Do I love Michelle. Yes, on a basic level I certainly do. I have said it before... there are different levels of love. There is the end with the good friends and infatuation stages, and then there is the other end being where you would do anything and everything for this person and be together for the rest of your lives. There are plenty of other levels in between. I am still in the infatuation level. Is this the kind of love you take these kinds of risks for? No, not yet it isn't. Maybe she views her love for me at more of the do anything for me level. But even then if you know the other person is not at that same level do you risk it? Common sense tells me no.

I can tell from recent conversation that Michelle is giving up on the idea of us being together. I feel so fortunate to have finally met her, but I also feel bad for the fact that we can't be together. I know what a lot of you are going to say, "You're not giving it a chance!". I have been through so much recently that I guess I am trying to stay away from painful situations.

On a darker note...

To my surprise my ex-girlfriend called me at work the other day to ask if I had found some more things of her's at my house. Since I am no longer taking calls that come up with her caller ID she has figured out that she can block that information from being displayed. At home I have all unknown numbers blocked, but there is no way to block those on my cell that I know of, and I probably don't want to because some head hunters also block their numbers. I have resorted to ignoring them all anyway because if it's a headhunter they will leave a message. Her trickiness moved up a notch because now she calls my work number. I have to answer that as it displays some caller ID info but not all.

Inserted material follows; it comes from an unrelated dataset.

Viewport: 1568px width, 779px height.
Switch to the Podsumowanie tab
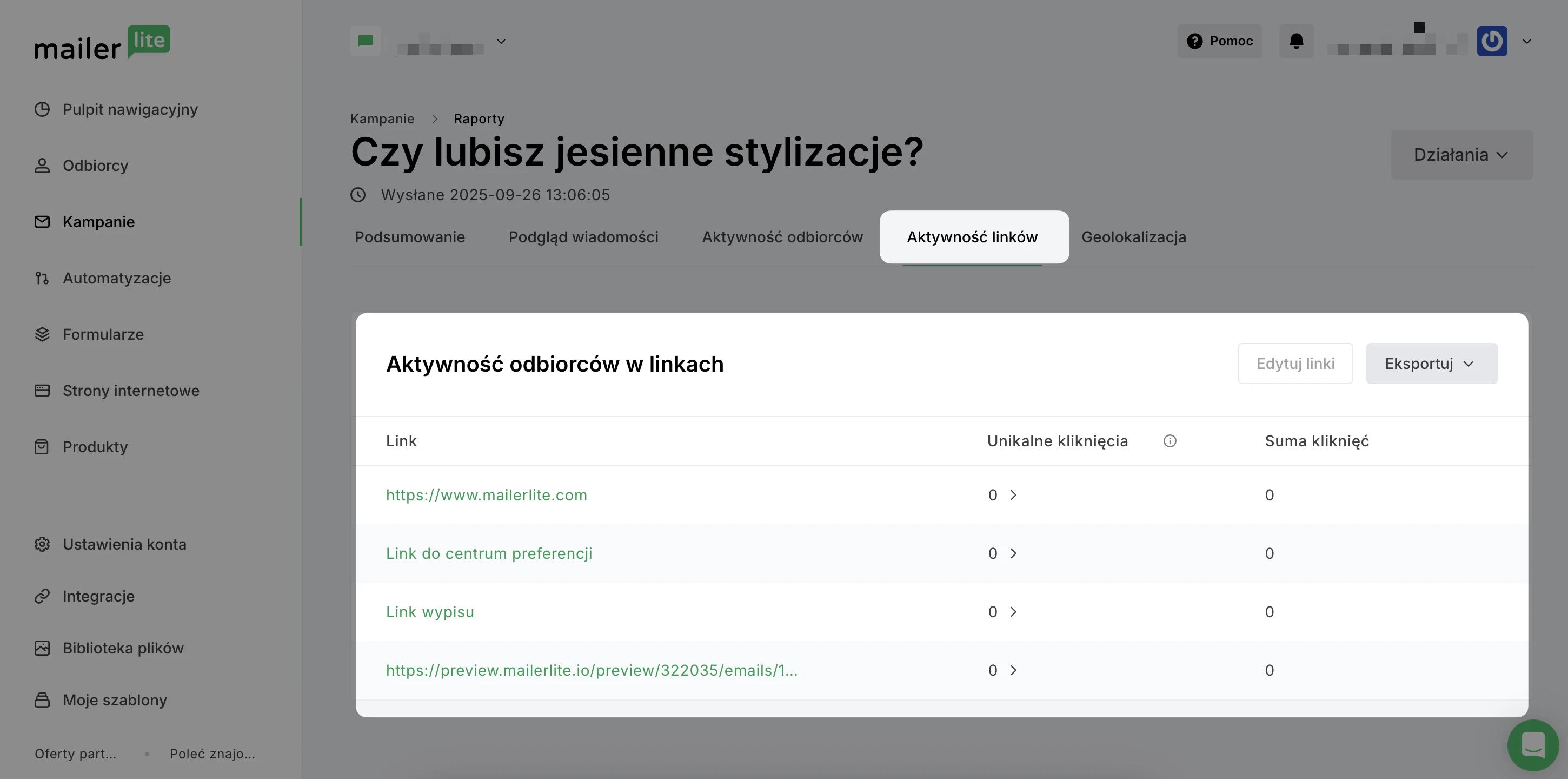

As a matter of fact I do have more of her stuff, but this time instead of her coming to get it I am going to mail it to her. I do not want a repeat of our last meeting. UGH!

6 comments:

shari said...

You asked, so I will give you my two cents on something I have experience in.
No!!! Don't be moving to be together after only one weekend. Every single couple I know who have done it have broken up in a matter of a couple of months!!!
My husband and I met online, and dated for a couple of years, long distance. We were only to see one another 4-5 times a year. Long distance is very very hard. If you can survive that for awhile, then your chances are pretty good once you are in the same location.
When the time and opportunity came to be closer together, it was a totally different experience. It was like getting to know each other on a whole new level. We continued to date for another year or so before getting engaged. We took our time, because all though we knew we wanted to be together, we both had kids and its not fare to them to uprooted and moved until you are 100% sure of what you are doing.
Anyways... you asked, so I shared.
That all being said, I do hope you things work out for you, either way. From reading your blog, it seems that you have a lot to share with someone. =)

AVA said...

Both very smart things to do, not making any desitions as far as the relationship with Michelle goes, and of course, not agreeing to meet with Chantel ever again.

Jon said...

Thanks, both of you.

Shari... I welcome all comments in what I post. Some of what I talk about gets people a little worked up. I wouldn't post things if I was afraid of what people would say. Feel free to call me an idiot if you like. :D

Ava... As always, you are very supportive and a good friend. Thank you, thank you, thank you!

The Lone Rangers said...

Mail it to Chantel, safest way.

Wish I could offer advise on Michelle but thats a tough one Jon.

Jon said...

Thanks TLR, I am planning on mailing it. Now if I could find the time to do it before she calls again.

Le Synge Bleu said...

i think it sounds like you have indeed evaluated things fully and come to a smart decision...there is a huge point to not taking risks when there's such a disparity in the playing field of emotion...especially if the side that weighs in heavier is the one sacrificing. hell...you don't need comments, it sounds like you know very well what you're doing!